Target Sky native format:

```text
magic       SKYBIN1
entry       virtual entry point
code_size   bytes
data_size   bytes
bss_size    bytes
flags       console/gui/network/fs permissions
```

SKYEX can stay as readable script apps. SKYBIN should become the native binary app format.

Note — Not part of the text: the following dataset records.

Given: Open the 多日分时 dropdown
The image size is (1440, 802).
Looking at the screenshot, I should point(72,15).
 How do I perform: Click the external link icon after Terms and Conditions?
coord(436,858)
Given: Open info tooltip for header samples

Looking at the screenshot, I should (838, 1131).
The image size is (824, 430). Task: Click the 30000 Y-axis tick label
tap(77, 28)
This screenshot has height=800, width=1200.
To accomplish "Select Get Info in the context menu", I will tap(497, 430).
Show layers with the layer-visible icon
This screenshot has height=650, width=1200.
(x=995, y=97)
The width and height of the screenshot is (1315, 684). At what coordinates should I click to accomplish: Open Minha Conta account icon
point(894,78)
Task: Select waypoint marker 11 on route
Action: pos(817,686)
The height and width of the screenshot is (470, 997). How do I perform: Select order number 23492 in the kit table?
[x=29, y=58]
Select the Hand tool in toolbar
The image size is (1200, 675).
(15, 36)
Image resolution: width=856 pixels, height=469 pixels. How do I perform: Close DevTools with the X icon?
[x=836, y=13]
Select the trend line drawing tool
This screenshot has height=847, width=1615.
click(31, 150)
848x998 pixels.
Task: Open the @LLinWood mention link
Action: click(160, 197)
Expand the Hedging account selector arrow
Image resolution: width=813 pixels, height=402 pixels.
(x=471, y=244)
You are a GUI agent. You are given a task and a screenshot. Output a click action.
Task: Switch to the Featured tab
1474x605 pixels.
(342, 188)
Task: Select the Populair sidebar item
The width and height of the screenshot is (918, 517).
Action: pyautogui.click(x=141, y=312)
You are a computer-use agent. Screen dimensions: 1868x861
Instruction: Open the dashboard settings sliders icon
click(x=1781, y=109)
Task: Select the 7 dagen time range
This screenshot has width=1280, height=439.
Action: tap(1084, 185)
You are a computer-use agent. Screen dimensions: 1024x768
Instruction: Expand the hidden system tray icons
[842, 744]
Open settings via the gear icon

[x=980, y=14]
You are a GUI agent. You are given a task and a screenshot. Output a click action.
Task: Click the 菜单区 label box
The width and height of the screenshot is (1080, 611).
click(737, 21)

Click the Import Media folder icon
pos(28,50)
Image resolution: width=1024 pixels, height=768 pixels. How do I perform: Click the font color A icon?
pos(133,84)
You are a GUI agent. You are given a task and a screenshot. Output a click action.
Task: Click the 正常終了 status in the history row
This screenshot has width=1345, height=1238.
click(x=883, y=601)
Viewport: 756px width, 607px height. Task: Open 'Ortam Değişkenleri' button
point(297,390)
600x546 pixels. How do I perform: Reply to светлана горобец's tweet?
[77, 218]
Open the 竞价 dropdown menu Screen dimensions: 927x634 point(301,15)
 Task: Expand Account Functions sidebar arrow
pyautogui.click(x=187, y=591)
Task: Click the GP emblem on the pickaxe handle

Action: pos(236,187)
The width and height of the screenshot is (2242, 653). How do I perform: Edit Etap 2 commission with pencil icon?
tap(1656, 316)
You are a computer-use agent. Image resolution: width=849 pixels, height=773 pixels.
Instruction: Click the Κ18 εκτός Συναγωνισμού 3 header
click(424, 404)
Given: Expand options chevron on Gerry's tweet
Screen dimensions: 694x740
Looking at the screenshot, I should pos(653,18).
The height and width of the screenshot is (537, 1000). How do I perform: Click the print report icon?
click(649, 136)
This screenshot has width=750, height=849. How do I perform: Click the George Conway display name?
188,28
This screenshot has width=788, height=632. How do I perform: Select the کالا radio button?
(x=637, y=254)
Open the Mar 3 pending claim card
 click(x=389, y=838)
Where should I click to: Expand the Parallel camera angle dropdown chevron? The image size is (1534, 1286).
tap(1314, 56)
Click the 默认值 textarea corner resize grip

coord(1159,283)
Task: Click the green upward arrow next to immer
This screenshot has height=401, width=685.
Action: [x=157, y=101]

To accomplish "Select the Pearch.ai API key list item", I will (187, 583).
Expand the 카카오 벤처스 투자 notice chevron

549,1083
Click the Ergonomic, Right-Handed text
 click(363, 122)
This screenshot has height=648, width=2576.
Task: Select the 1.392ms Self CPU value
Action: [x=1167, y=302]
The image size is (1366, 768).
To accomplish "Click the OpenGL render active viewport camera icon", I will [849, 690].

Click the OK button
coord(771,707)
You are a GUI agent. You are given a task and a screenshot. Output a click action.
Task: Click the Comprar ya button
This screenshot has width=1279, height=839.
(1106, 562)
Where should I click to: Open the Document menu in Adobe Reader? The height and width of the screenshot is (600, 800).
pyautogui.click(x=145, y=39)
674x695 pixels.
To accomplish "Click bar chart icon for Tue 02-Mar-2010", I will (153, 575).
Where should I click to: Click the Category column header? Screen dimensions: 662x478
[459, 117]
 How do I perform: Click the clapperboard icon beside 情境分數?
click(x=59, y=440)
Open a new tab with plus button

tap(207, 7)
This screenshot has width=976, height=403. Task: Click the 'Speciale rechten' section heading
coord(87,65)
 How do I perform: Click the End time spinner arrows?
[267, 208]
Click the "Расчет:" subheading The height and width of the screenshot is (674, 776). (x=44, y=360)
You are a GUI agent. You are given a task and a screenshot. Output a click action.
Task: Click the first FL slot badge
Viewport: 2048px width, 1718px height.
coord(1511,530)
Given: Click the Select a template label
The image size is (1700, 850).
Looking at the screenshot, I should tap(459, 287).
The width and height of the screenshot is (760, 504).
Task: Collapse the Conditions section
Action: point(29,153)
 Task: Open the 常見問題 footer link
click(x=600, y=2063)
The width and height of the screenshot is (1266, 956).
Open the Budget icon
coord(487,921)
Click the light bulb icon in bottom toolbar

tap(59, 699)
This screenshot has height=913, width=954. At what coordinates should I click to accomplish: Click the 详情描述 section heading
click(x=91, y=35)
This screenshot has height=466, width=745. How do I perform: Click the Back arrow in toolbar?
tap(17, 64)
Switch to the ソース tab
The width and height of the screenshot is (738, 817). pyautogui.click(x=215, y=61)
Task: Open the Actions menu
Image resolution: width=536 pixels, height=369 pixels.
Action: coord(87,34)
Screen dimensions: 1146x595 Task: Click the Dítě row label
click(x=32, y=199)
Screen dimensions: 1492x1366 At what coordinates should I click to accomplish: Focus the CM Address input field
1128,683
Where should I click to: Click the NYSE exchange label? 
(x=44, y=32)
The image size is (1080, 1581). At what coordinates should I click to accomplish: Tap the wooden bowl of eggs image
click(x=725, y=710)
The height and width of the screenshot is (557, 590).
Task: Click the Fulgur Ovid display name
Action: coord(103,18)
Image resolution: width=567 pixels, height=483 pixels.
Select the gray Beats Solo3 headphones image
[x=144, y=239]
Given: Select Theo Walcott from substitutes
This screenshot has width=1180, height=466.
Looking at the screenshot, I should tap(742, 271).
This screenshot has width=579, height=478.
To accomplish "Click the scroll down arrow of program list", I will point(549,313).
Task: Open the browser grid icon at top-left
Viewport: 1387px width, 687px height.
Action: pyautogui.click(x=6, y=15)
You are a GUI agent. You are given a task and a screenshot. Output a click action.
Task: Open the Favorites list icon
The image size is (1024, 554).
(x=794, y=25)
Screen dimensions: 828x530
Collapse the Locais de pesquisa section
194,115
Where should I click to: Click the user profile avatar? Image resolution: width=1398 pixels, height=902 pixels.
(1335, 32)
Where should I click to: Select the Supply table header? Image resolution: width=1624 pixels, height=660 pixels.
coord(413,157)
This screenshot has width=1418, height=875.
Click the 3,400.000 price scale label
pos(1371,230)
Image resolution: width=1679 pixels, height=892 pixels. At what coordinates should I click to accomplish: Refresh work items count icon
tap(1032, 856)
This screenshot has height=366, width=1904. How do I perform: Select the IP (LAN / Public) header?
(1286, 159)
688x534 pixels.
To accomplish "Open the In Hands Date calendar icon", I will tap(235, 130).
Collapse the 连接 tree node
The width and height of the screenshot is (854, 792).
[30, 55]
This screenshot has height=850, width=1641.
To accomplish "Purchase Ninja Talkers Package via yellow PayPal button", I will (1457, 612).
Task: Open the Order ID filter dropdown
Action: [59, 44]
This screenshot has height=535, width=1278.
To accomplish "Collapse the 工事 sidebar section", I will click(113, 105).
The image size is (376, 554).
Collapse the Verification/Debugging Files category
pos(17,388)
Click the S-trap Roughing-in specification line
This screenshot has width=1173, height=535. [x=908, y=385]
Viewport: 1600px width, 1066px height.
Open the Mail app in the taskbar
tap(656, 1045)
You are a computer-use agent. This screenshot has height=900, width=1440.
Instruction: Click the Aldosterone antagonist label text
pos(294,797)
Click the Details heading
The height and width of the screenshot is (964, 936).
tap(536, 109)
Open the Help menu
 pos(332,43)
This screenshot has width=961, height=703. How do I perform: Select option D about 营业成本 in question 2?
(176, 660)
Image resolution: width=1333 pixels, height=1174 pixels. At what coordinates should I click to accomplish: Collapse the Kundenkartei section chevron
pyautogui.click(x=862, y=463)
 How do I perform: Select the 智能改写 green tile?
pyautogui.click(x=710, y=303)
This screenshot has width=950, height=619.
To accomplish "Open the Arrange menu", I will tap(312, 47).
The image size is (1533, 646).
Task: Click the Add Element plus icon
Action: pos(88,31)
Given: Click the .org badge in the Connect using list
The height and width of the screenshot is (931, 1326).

JavaCompat currently recognizes `.jar` and `.class` files, creates a Sky process, opens the archive through the handle layer, and reports the runtime pieces needed for Minecraft/TLauncher. Real Java app execution still needs a JVM bytecode runtime/JIT, class library, zip/jar filesystem, TLS/networking, OpenGL/LWJGL or native GPU backend, audio, and threads.

## Filesystem Safety

Target:

- directory entries as first-class records
- larger file extents
- bitmap transaction journal
- recovery scan
- safe replace by write-new-then-swap

Current:

- create, replace, delete, rename, and copy write a recovery journal record before and after disk mutation
- `recovery` reports pending or committed journal state, operation, path, LBA, sectors, and file count

## Graphics

Current:

- stage 2 tries safe VBE linear framebuffer modes
- framebuffer fields and VBE status are recorded in SkyBootInfo
- kernel has pixel, rectangle, text, cursor, and SkyGUI v2 drawing
- SkyGUI v2 has window chrome, title buttons, icon tiles, system cards, dock, and a crosshair pointer
- VGA text remains the fallback path

Target:

- bitmap font renderer
- pointer sprite
- panels/windows compositor
- icon cache
- file manager app

## Driver Model

Current:

- `include/sky/driver.h` defines `sky_driver`.
- `include/sky/input.h` defines `sky_input_event`.
- module files define descriptors for VGA text, ATA PIO, PS/2 keyboard, and PS/2 mouse.
- the C kernel registers HAL targets for Intel/AMD x86, Intel/AMD x64, PC ACPI/PCI, generic ARM64, Apple Silicon ARM64, RISC-V, VBE, NVIDIA GPU, and Apple display.
- CPUID detection records the active CPU vendor, family, model, stepping, APIC, PAE, SSE/SSE2, long mode, NX, and large-page readiness.
- ACPI detection scans EBDA and BIOS high memory for the RSDP.
- ACPI parsing follows RSDT/XSDT entries and extracts MADT LAPIC/IOAPIC/interrupt override counts plus FADT power/reset fields.
- PCI detection scans bus 0 through config ports `0xCF8/0xCFC`, stores BAR0-BAR5 and IRQ lines for the first devices, and counts storage, network, display, and bridge devices.

Target:

- each driver has init, poll/irq, status
- PCI enumeration
- ATA/IDE behind disk API
- PS/2 behind input API
- NIC behind network API

## Universal Hardware Targets

Sky OS is active today on the BIOS i386 path. The universal target registry is the bridge toward more hardware without pretending those ports are finished.

Current command surfaces:

- `cpu` or `open /sys/cpu`: detected Intel/AMD-compatible CPU details from CPUID
- `acpi` or `open /sys/acpi`: ACPI RSDP detection
- `madt` or `open /sys/madt`: APIC table summary
- `fadt` or `open /sys/fadt`: power/reset table summary
- `pci` or `open /sys/pci`: PCI config-space scan
- `pci devices` or `open /sys/pci/devices`: stored PCI devices with BARs
- `gpu` or `open /sys/gpu`: VBE framebuffer state plus NVIDIA/Apple display backend requirements
- `hardware` or `open /sys/hardware`: full HAL report
- `targets`: compact target table
- `target NAME`: one backend requirement

Port order:

1. Intel/AMD x64: long mode, PML4 paging, APIC/IOAPIC, ACPI, PCI.
2. Generic ARM64: UEFI or DTB boot, EL1 setup, GIC, ARMv8 MMU.
3. RISC-V: SBI boot, trap vector, PLIC/CLINT, Sv39 paging.
4. Apple Silicon: m1n1-style boot chain, Apple device tree, interrupt/timer/display bring-up.
5. NVIDIA/Apple display: PCI/device-tree discovery, BAR or display-controller mapping, modeset, firmware/protocol support.